Ethics

Empathy, it’s complicated

Friday, 21st July 2017

From July 21, 2017

I saw someone have a seizure today. I was at the other end of the aisle at Costco, and I saw this guy, looked about 60 or so, start to jerk violently. He hung on to his cart, and then finally let go and fell over backwards. He stopped jerking shortly after he fell. I started to head over, but others who were closer, including Costco employees, were there quickly, calling emergency, being with him. I kept my distance, having nothing constructive to offer and not wanting to be in the way of those who were doing all that could be done before emergency vehicles arrived.

No one, as far as I could see, was taking pictures or video, thankfully. But I have the image in my mind. It was terrifying, watching him go through this. I have no idea whether this was the first time for him, or the hundredth. I have no idea whether he will be ok or not.

The mirror neurons kick in, for anyone who hasn’t had human reactions trained out of them (at some level, to respond as a medical professional means to put those reactions to the side in order to do what needs to be done). For others, I suppose, empathy is also trained out, but that’s not what I saw there today. Even if I don’t have the literal feelings he’s having, there’s an existential sense of being at the edge of life and death that is felt, if you let yourself. Did he say to himself, this must be what dying feels like? Or was it, oh no, not this again – just get me to the hospital and I’ll be fine? He wasn’t saying much – the jerking was extreme. He was just trying to hold on to the cart, as long as he could.

Some recently in philosophy have argued against empathy. It seems like a strange position, but if you think about it, it makes sense. I empathized here. I could make this person into an everyman, into me. He was roughly my age, he was white. He dressed more or less like me, like everyone else who looked like me. Empathy is easy for those you imagine are in your own tribe. Maybe he wasn’t, for all I know, but I imagined he was. Empathy, for people like me, seems to become much more difficult when we’re asked to empathize with people not like me.
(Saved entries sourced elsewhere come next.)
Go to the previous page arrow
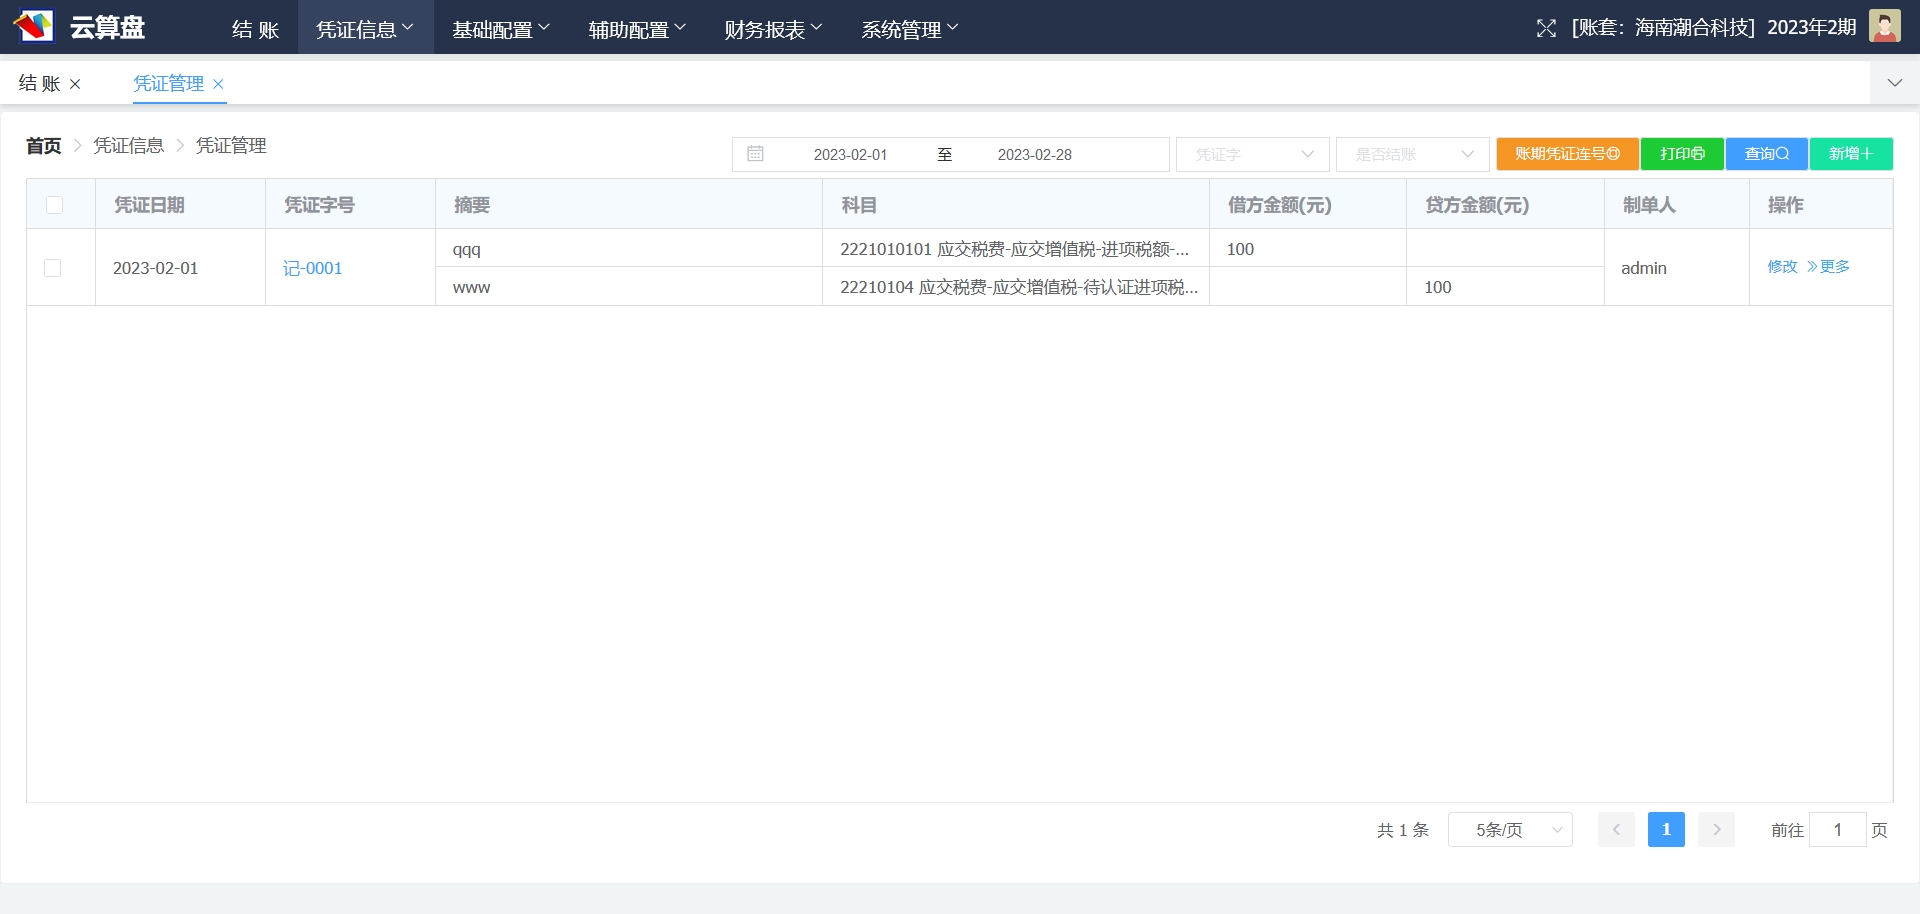 click(1616, 830)
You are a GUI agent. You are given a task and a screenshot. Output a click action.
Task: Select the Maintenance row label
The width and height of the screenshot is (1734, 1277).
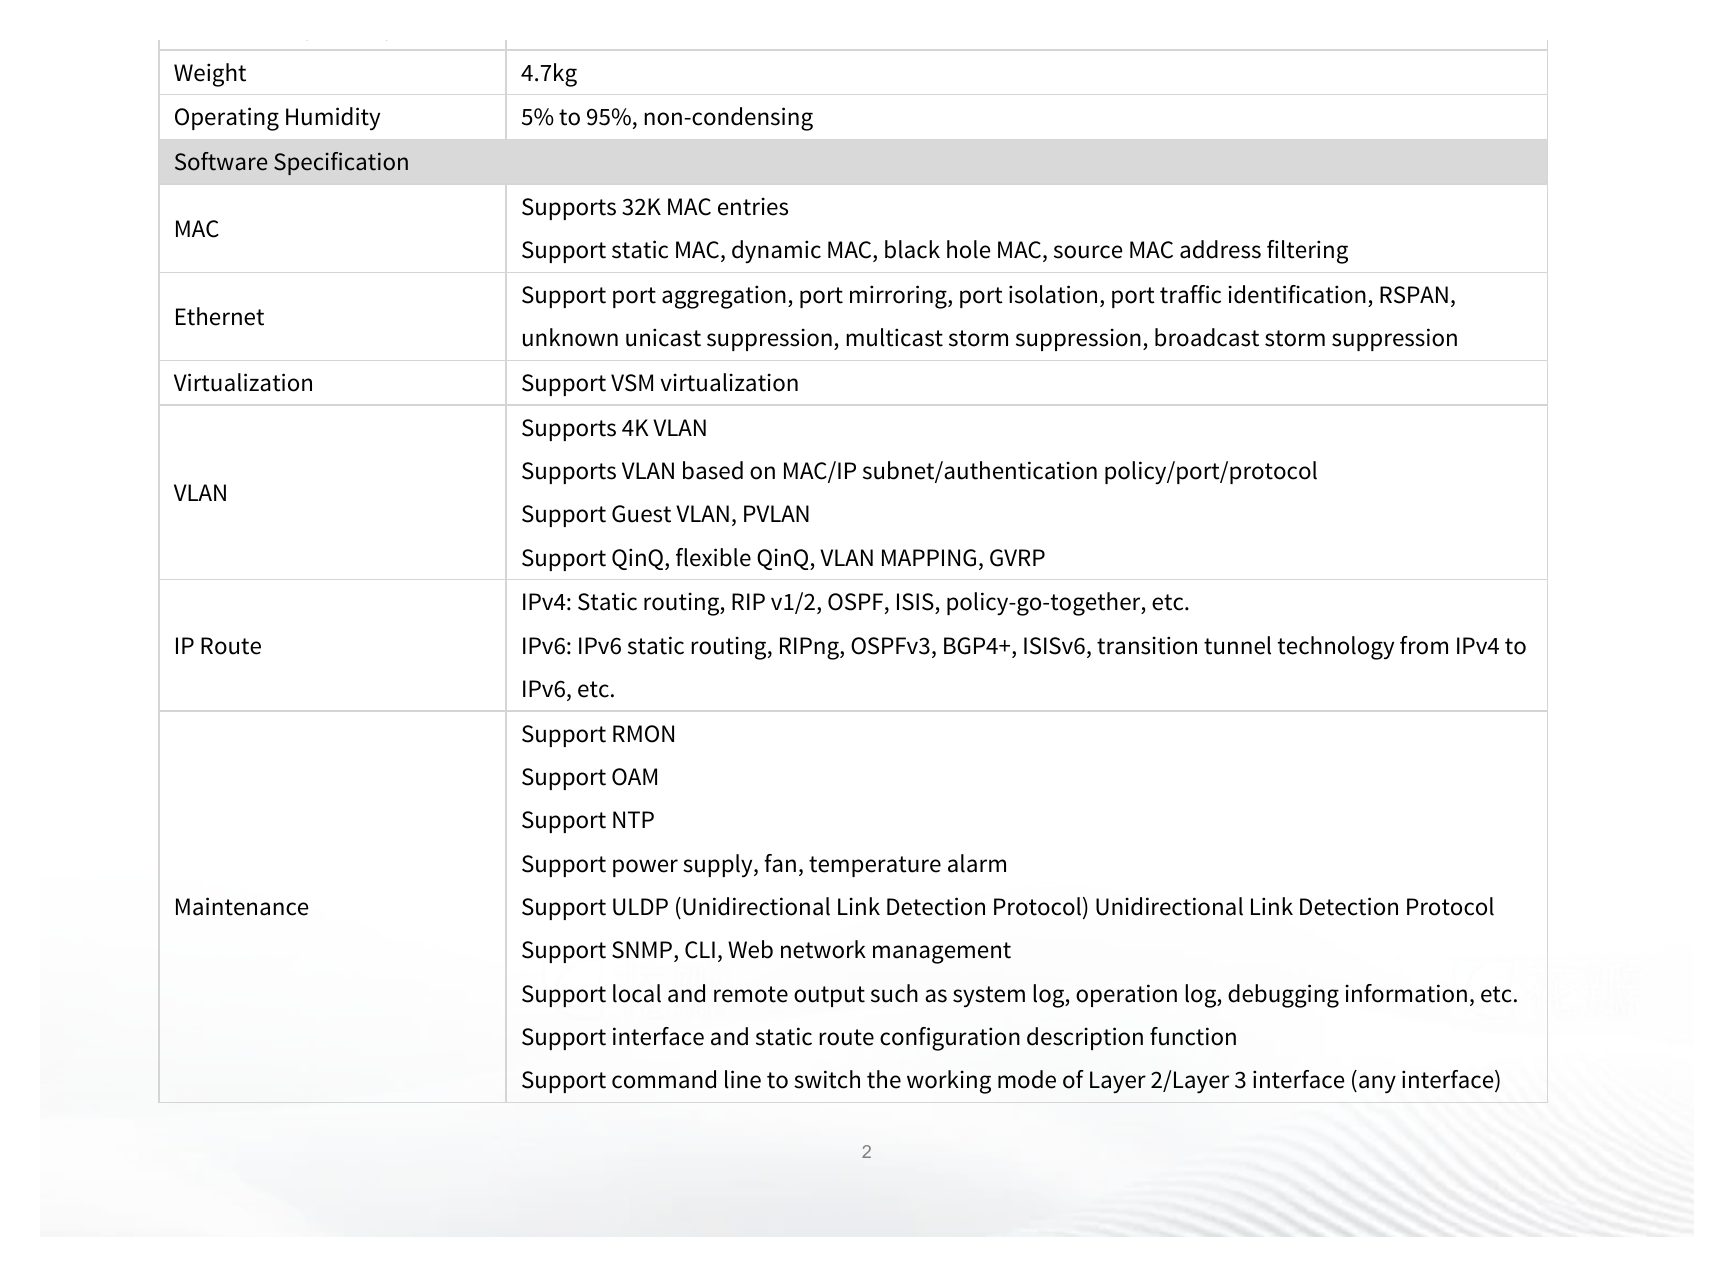coord(241,907)
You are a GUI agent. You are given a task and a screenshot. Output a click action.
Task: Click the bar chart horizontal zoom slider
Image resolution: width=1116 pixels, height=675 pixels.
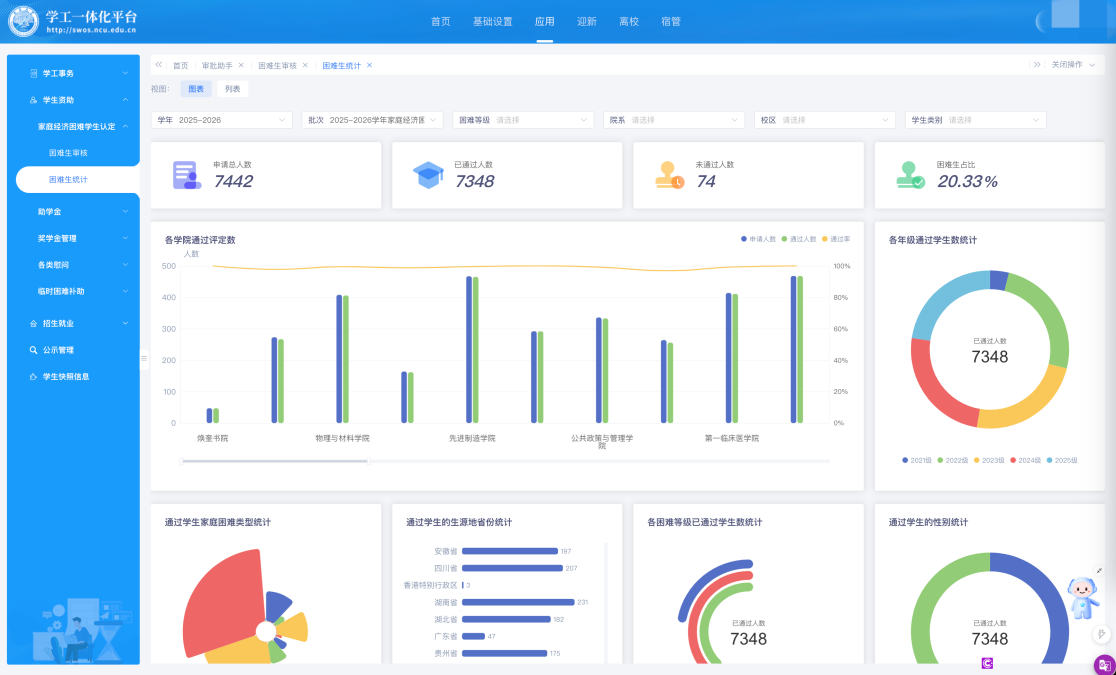[275, 461]
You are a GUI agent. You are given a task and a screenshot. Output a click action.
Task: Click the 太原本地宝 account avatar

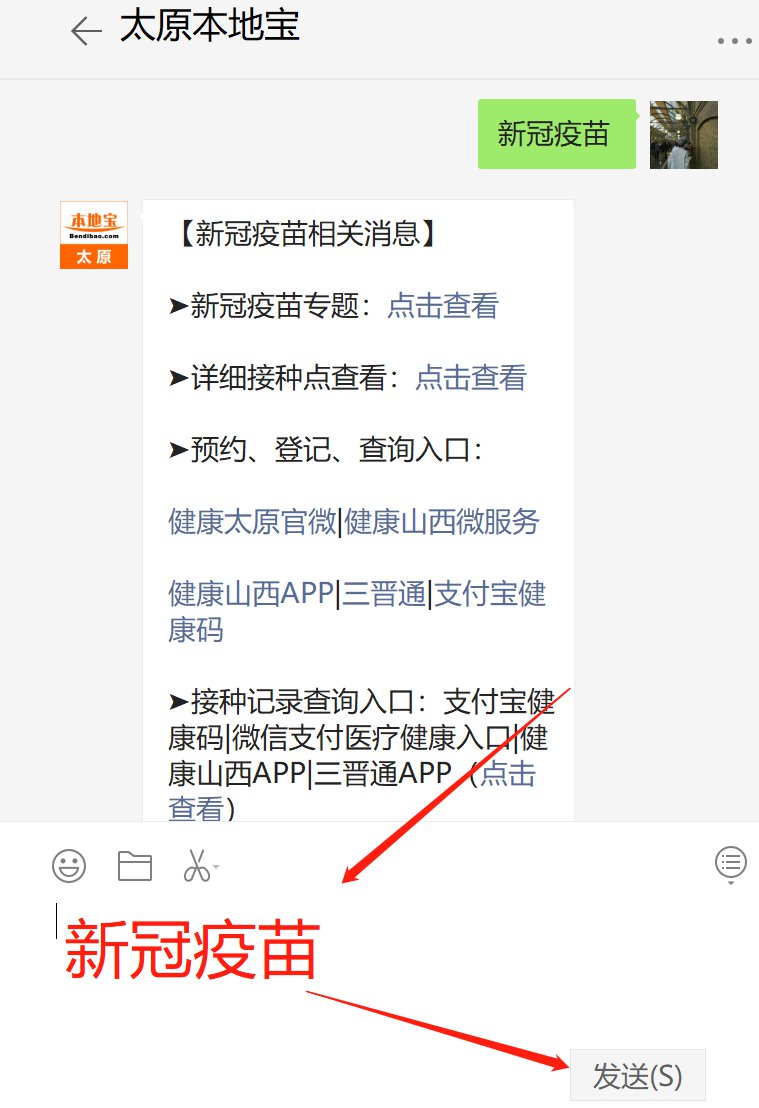(x=94, y=235)
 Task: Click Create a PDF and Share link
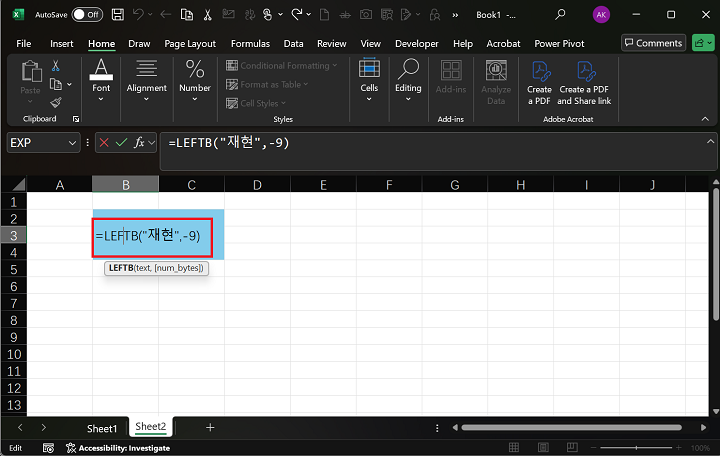[584, 82]
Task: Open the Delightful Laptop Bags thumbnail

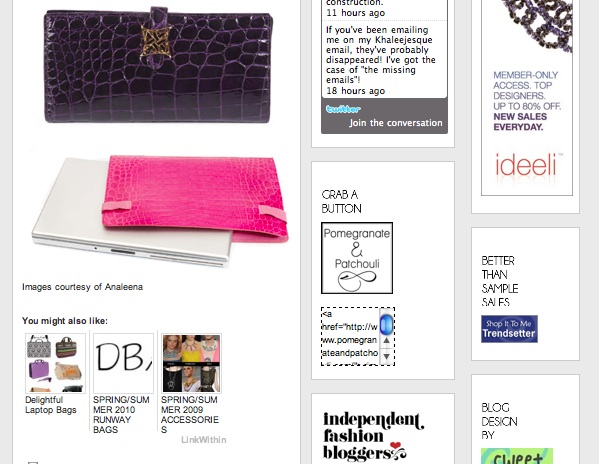Action: 55,363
Would I be telling stories to myself about how probably he had that seizure because of some bad lifestyle choice, if he was black, or visibly poor, or even disabled?

But I don’t want to stop empathizing, however problematic or unequally distributed that empathy is. Maybe it has to come with sympathy, also distributed widely, along with the medical professional’s ability to not feel, at least for the moment, and actually do something. Empathy is “feeling-with”, and seems somewhat presumptuous if it doesn’t also come with the recognition that it’s easier to feel with someone who you also share lots of other things with, than someone you don’t. Sympathy has an element of pain attached to it. I don’t feel someone else’s pain, but I am sorry that they are in pain. It’s possible to have both empathy and sympathy, or just one, or neither.

There’s not much I could do, in that moment, that others weren’t already doing. I had empathy and sympathy. The medical people had their problem-solving face on, in the moment, which is not to say that they didn’t also have empathy or sympathy at other times.

But even as I write all this, I’m drawn back to that existential moment. It’s like I’m trying to approach that thing that can’t be said, the moment that this guy seemed to be going through, this time when everything might change. Take away all of that social connection that empathy, sympathy, and problem-solving build, in their own ways, and there is still this person, in the moment, facing something. In a crowd but alone.